Aメロ、Bメロ、サビ、関係ねぇ!!!って。
なんにしても、ギターが鳴りまくっているのは嬉しい限り。
1曲目の「That Was Just Your Life」は、しずかぁ〜に始まり、
1分後にザクッザクッと来て、2分後にやっとボーカルだ。
この勿体振りがたまらない。
2曲目、3曲目もグッドなんだけど、
4曲目の「The Day That Never Come」は筆舌に尽くしがたい。
これぞメロウなメタリカ・イントロに涙腺が緩み、
そして、3分50秒あたりから始まるザクザクな展開で涙が頬伝い、
5分あたりから始まるスラッシュ・サウンドのあと、鳴きのツインリード。
やべぇ・・・やべぇよぉ。
ションベンちびりそうになった。
あとはラストまで続くカークが怒涛のソロで昇天!
当然の如く5曲目〜6曲目もカッチョイイ。
で、7曲目。
「The Unforgiven III」だよ。
切ない哀愁漂うメロディが・・・。
激しい曲が多い中で、緩急をつける大事な役割を果たしている。
8曲目。
「The Judas Kiss」。
5分40秒から始まるギターソロが圧巻だ。
ソロの中にキメをバンバン入れてる。
バンドが一体となって、ソロを引き立てている。
そして、1回聴いて一番印象に残ったのが、
9曲目の「Suicide & Redemption」。
インストルメンタルだ。
このアルバムからベースがロバート・トゥルージロが新加入している。
ピックを使わず指で弾く点はクリフ・バートンと一緒なのだが、
ラテン系なのでメタリカ歴代べーシストとは、明らかに毛色が違う。
その影響がどう出ているのか楽しみではあったんだけど、
ここまではリズムに徹している感じで、ロバートのベースはあまり印象的ではなかった。
でも、やっとこさこの曲で自己主張だ。
ブリブリって。
目指せ!「Orion」!!
そして、10曲目の「My Apocalypse」は、
“ホイップラッシュ!!!”って叫びたくなるぐらい「Kill 'em All 」してた。
とまぁ、完全に「Kill 'em All」〜「...And Justice For All 」時代を彷彿させる。

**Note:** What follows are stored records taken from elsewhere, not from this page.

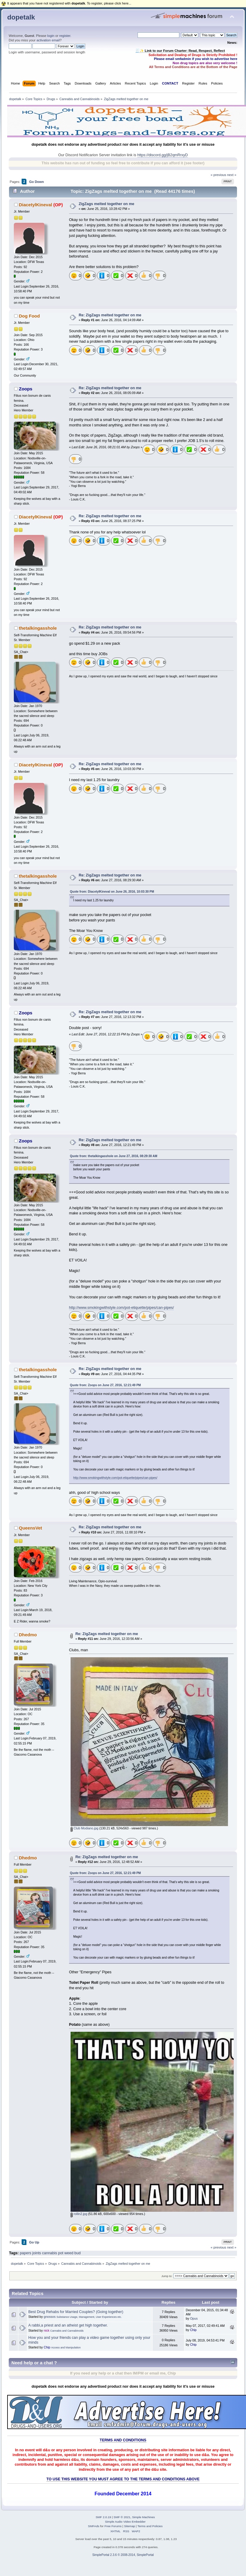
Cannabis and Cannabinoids (67, 2330)
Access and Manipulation (65, 2347)
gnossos (49, 2316)
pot (60, 2253)
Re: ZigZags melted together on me (110, 315)
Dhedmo (28, 1634)
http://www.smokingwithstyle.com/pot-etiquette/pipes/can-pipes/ (121, 1308)
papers (25, 2253)
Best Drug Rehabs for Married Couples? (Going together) (75, 2312)
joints (36, 2253)
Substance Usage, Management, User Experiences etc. (89, 2316)
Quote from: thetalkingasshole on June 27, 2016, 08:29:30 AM (113, 1156)
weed (68, 2253)
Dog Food (29, 315)
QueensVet (30, 1527)
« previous (218, 175)
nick (46, 2330)
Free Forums (113, 2526)
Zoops (25, 388)
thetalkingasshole (38, 628)
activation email (47, 40)
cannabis (49, 2253)
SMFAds (93, 2526)
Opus (194, 2318)
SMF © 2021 (122, 2517)
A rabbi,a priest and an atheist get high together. (68, 2325)
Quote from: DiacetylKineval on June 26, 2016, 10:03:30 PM (112, 891)
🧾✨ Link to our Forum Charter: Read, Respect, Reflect (180, 50)
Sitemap (129, 2526)
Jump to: (166, 2276)
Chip (193, 2330)
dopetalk (21, 17)
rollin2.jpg (79, 2214)
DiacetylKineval (35, 204)
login (50, 35)
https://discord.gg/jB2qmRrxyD (162, 155)
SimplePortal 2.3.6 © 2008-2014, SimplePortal (123, 2555)
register (64, 35)
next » (231, 175)
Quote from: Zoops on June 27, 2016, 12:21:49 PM (105, 1385)
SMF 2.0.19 (103, 2517)
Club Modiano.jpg (84, 1828)
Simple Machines (143, 2517)
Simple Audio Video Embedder (125, 2521)
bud (77, 2253)
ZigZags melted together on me (106, 204)
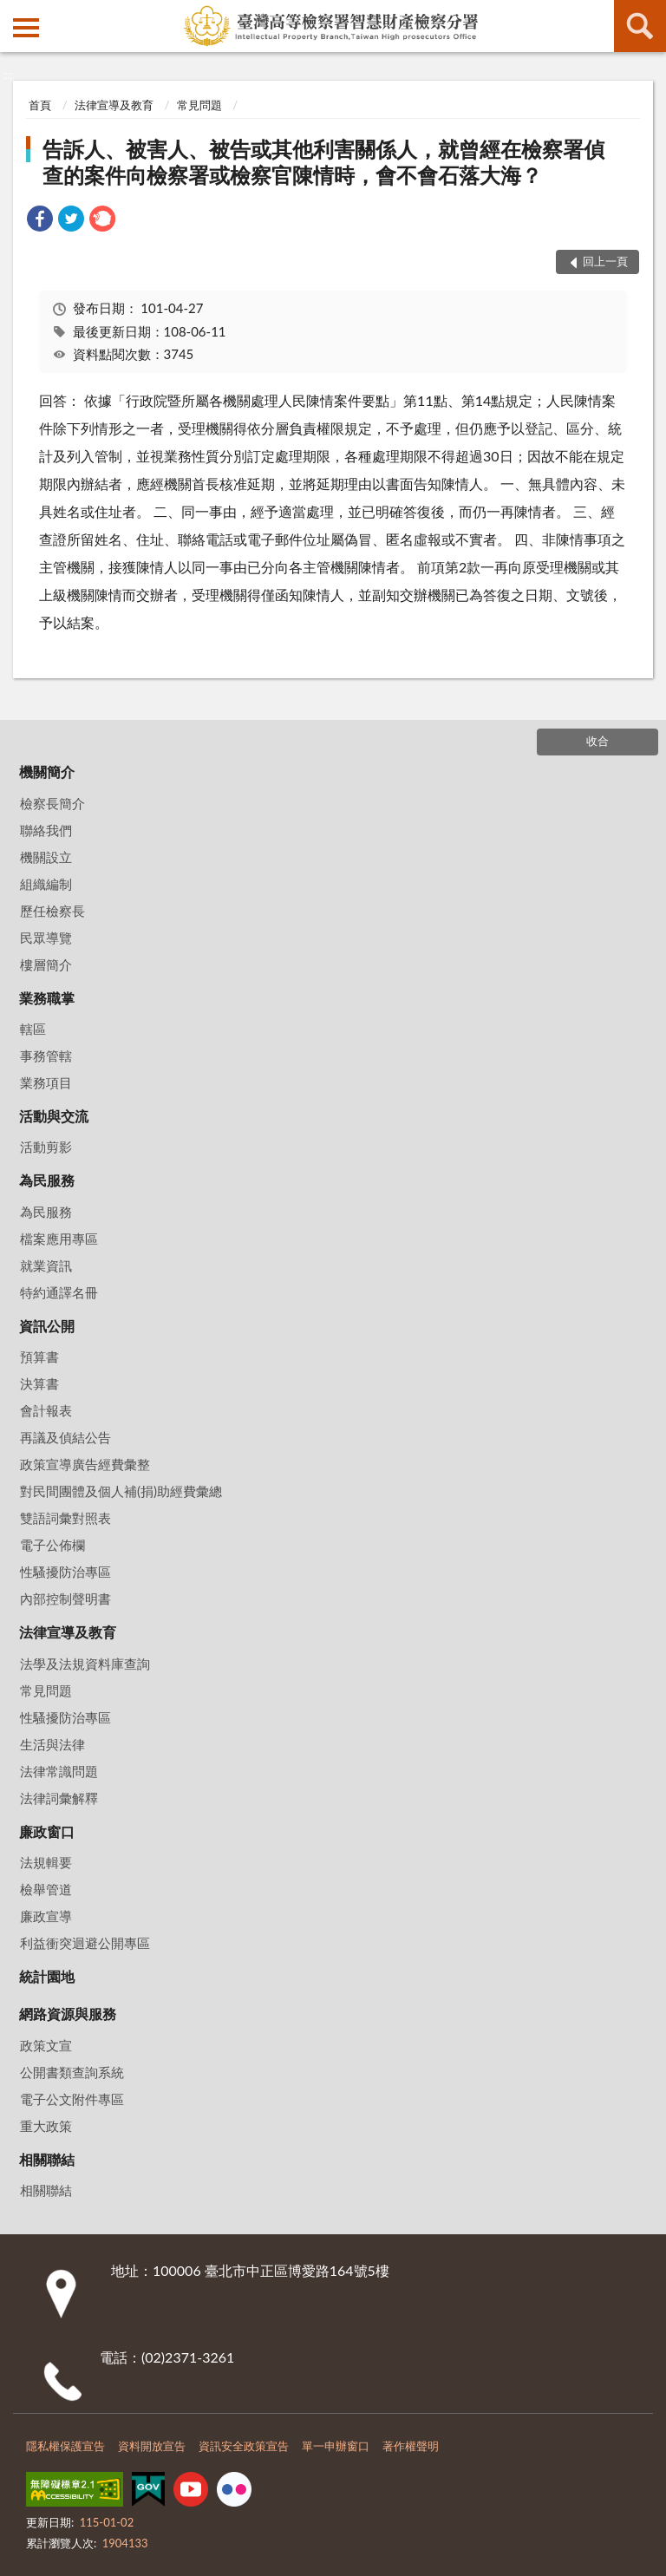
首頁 (40, 105)
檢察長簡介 (52, 803)
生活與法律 (52, 1744)
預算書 (39, 1356)
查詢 (640, 26)
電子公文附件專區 (72, 2099)
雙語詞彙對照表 (65, 1518)
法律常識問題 (59, 1771)
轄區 (33, 1028)
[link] (40, 221)
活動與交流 (53, 1116)
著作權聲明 (410, 2446)
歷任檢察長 (52, 911)
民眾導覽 (46, 937)
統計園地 (47, 1976)
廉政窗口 (47, 1831)
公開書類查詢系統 (72, 2072)
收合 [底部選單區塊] (597, 741)
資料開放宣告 (152, 2446)
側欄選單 (26, 27)
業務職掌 (47, 998)
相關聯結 (47, 2159)
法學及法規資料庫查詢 (85, 1663)
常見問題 (199, 105)
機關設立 (46, 857)
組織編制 (46, 884)
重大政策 (46, 2126)
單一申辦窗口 (335, 2446)
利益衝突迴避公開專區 (85, 1943)
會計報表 (46, 1410)
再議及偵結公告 (65, 1437)
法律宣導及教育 (114, 105)
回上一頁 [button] (605, 261)
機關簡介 (47, 771)
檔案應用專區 (59, 1238)
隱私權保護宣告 (65, 2446)
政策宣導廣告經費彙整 (85, 1464)
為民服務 (47, 1180)
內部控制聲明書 (65, 1598)
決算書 (39, 1383)
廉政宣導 (46, 1916)
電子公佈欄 (52, 1545)
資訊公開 (47, 1325)
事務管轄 (46, 1055)
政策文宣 (46, 2045)
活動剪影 (46, 1146)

しかしながら、ジェームズのボーカルとラーズのドラムは「St. Anger」と同じで、生々しい。
スネアがスコン、スコンいっている。
80年代の頃に戻りつつも、「Metallica(ブラックアルバム)」以降のヘヴィネスがあり、
「St.Anger」の要素も入っている。
メタリカの今までを踏襲して、巧みにブレンド。
成熟しつつ、進化している。
常にシーンを引っ張ってきたメタリカ。
果たして、このアルバムはシーンにどのような影響を与えるのかな?
いやー、とにもかくにも強烈なアルバムだった。
背中に電気が走って、首筋通って、脳天突き抜けた瞬間が何度もあったよ。
嘘じゃなくて、本当に電車の中で聴いていて泣きそうになった。
しばらくヘヴィーローテンションになりそうだ。